False alarms and the unpredictable nature of fires are a dangerous combination. However, advances in technology have cleared the way for new products and approaches.

In recent years, designers and manufacturers of fire alarm systems have pushed beyond conventional technologies into the realm of distributed intelligence. Like most revolutionary ideas, distributed intelligence rests on a deceptively simple premise: spread the computing power of a life safety system among its devices to free the control panel from mundane processing tasks and decentralise the system's core processing functions.

In itself, distributed intelligence is nothing new. The Internet, for example, was originally conceived decades ago to provide a kind of life safety system to support military communications in the event of war. On a smaller scale, modern fire alarm systems provide the same fail-safe back-up that enables them to continue to provide basic life safety functions, even if the control panel or network node is knocked out of action.

Today's intelligent life safety devices have the capacity to do more than simply send information to the control panel. The result is something that is both subtle and complex. Intelligent systems monitor their surroundings and adjust themselves to compensate for naturally occurring environmental conditions. This means they have the ability to differentiate between smoke and something that may look like smoke.

The driving force behind this development has been the need for a design that is more reliable and less susceptible to nuisance alarms. This has been accomplished through modifications in the way information is processed, rather than the way it is gathered: although tremendous gains in detector reliability have been made over the past few years, the basic principles of detection have remained virtually unchanged. Ion, photo and heat sensors - the mainstays of any fire alarm system - still have their own specific applications for which they are best suited.

Trade-offs characterise past approaches

As fires have unpredictable natures, manufacturers have found it necessary to modify detectors to perform reasonably well under a range of conditions. For example, a photoelectric detector must also be able to respond to a smouldering fire. The result is a device that operates reasonably well, but not optimally.

The trade-off has come at a price and false alarms have become the nature of the beast. The problem is that detectors sensitive to smoke are also sensitive to dust; those sensitive to heat can also be affected by humidity.

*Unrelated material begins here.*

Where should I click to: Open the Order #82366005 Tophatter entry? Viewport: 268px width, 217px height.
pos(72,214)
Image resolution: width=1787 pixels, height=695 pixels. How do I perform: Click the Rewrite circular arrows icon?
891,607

Intelligent systems have found ways to overcome this problem. With the introduction of the analog detector a few years ago, and addressable devices before that, manufacturers were able to assign sliding alarm thresholds to devices. This made it possible for the device to monitor its own sensitivity and understand its environment.

Onboard microprocessors have also provided a way of addressing another concern; the perennial problem of choosing the best type of detector for a particular application. With the advent of multisensor detectors, photo, ion and heat sensors have been incorporated into a single unit. Independently, these different types of sensors have conflicting conclusions concerning the same environmental conditions. When they are combined in a single smart detector however, they can be monitored over time, reducing the chance of the device reacting to the wrong set of circumstances.

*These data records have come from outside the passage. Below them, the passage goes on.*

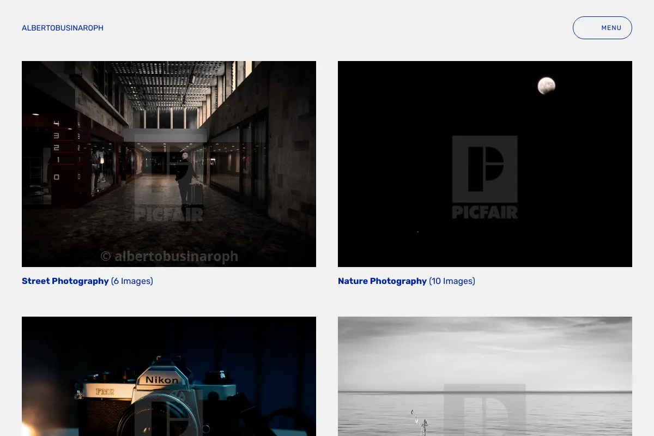
Task: Go to ALBERTOBUSINAROPH home link
Action: 63,28
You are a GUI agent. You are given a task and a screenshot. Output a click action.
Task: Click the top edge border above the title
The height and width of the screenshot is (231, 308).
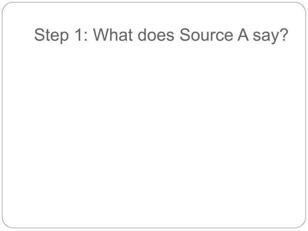click(154, 2)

This is where the system's sophistication comes into play. True multisensor detectors compare values received form the onboard independent sensors to a preset algorithm. The device's microprocessor can then determine whether there is an actual danger, or if one of the senors is reacting to a nonthreatening environmental condition, such as dust or humidity. This data filtering process means the detector will only initiate an alarm when conditions match the characteristics of a fire exactly.

Refinements simplify installation and maintenance

While all of this marks a great leap in the dependability of fire alarm systems, refinements as complex as this raise serious questions about how far technology has brought the industry, and where it will eventually lead. As technology becomes more sophisticated, so must its application. Installing and maintaining these systems requires a higher level of skill than ever before.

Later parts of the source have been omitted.